Estar de pie: una breve historia sobre la identidad amenazada

Violencia machista, brutalidad policial, racismo, restricción de libertades individuales, persecución a la diversidad, inequidad; todo hace parte del coctel que día a día se nos sirve en este mundo, ahora en pandemia. Una breve historia en un pódcast lo retrata todo, todo, a una sola voz.


Días atrás escuché el episodio de un pódcast que me estremeció pues condensa a la perfección lo que significa enfrentarse al racismo y al machismo, dos temas que han colmado titulares en el mundo y en Colombia estas últimas semanas, si dejamos a un lado todo lo relacionado con la pandemia.
# # # # # # #
▸ REQUISITOS DEL EJERCICIO:
Según el segmento del documento, ¿enfrentarse a qué dos temas condensa a la perfección el episodio del pódcast?
# # # # # # #
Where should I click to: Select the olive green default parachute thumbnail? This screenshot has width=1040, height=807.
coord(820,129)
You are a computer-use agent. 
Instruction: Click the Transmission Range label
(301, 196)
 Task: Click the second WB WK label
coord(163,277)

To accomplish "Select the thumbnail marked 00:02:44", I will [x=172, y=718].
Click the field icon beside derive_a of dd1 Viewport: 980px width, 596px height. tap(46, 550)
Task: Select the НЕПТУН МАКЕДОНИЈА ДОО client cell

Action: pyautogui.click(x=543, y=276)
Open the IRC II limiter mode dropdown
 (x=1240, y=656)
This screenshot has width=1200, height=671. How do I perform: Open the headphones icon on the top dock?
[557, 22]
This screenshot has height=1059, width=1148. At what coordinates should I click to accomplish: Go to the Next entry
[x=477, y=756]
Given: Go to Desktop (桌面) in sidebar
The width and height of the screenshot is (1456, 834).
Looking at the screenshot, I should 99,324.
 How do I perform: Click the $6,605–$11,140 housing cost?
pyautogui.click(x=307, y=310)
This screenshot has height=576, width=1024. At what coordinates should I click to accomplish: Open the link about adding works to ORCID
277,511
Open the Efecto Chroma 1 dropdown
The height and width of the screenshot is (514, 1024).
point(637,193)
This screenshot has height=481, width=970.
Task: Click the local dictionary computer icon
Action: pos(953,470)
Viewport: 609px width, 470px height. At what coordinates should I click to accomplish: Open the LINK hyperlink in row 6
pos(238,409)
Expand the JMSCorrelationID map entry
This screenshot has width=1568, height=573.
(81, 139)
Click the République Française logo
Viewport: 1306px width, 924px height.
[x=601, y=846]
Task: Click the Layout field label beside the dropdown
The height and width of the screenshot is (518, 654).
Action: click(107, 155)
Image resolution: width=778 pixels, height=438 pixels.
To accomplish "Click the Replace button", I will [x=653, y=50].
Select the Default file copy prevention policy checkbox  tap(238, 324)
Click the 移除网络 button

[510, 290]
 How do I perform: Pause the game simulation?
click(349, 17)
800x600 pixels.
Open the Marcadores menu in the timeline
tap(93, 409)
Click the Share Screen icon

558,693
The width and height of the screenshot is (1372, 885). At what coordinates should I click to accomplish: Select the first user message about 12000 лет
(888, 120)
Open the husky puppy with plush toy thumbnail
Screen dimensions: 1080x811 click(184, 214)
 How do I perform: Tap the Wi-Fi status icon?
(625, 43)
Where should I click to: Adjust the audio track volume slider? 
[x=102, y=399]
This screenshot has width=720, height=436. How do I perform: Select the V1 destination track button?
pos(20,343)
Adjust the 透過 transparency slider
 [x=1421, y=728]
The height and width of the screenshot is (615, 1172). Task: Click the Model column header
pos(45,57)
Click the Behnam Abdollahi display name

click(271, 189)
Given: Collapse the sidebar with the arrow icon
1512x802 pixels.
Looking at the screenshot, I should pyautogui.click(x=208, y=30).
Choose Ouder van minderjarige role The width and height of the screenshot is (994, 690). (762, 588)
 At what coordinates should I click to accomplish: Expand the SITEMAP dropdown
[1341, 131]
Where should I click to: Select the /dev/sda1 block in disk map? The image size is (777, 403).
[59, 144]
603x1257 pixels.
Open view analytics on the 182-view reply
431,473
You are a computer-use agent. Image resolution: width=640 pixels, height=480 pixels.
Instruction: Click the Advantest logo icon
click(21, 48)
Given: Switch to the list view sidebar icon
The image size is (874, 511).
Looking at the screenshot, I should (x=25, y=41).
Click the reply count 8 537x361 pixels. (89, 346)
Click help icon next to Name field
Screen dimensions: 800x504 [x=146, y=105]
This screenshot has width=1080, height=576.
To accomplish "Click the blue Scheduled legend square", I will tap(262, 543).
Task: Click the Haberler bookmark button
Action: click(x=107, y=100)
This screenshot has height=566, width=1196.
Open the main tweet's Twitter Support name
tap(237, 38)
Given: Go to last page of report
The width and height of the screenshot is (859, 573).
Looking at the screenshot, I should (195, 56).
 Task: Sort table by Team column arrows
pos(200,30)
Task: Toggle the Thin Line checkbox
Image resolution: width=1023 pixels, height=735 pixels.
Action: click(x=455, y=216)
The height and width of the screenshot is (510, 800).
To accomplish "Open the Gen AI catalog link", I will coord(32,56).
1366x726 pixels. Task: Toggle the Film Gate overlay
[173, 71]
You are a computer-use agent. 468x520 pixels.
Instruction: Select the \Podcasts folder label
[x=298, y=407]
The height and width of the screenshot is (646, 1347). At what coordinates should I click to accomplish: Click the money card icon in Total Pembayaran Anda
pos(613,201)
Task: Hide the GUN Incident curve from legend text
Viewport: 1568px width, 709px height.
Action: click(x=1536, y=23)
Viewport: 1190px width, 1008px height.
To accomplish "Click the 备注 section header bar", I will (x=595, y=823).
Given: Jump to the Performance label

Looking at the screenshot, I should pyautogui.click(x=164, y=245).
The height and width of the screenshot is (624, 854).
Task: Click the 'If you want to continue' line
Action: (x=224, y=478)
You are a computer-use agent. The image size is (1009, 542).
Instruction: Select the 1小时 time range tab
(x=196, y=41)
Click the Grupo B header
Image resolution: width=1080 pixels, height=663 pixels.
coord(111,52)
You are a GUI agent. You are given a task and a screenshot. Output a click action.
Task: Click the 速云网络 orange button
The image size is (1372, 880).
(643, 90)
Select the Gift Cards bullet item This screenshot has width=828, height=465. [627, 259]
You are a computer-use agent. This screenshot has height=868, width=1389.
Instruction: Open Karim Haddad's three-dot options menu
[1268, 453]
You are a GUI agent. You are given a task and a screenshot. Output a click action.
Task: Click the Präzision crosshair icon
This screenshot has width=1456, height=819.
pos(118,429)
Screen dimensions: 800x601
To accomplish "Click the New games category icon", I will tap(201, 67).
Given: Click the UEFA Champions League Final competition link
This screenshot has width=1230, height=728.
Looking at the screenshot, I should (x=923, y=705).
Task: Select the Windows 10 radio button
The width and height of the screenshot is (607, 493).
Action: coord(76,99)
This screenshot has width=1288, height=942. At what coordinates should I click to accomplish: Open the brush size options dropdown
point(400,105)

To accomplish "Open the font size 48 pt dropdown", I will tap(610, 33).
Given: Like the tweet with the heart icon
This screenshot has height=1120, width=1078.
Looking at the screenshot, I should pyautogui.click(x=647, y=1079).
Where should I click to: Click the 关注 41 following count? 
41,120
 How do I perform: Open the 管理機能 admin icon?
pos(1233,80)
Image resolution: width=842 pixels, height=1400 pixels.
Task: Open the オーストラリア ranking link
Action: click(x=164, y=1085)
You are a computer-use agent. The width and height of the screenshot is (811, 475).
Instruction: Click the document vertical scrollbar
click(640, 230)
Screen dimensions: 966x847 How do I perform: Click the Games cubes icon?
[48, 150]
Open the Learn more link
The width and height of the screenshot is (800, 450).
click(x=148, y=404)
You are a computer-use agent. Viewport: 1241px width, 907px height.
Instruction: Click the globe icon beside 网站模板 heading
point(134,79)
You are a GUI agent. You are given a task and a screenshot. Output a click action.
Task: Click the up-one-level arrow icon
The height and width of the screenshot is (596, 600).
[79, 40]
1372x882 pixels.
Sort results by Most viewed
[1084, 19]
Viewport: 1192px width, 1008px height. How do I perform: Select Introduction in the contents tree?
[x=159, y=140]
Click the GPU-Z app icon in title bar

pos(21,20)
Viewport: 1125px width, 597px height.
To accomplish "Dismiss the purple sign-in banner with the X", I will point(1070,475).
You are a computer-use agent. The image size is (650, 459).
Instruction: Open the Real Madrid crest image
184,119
# # # # # # #
▸ SALIDA ESPERADA:
Al racismo y al machismo.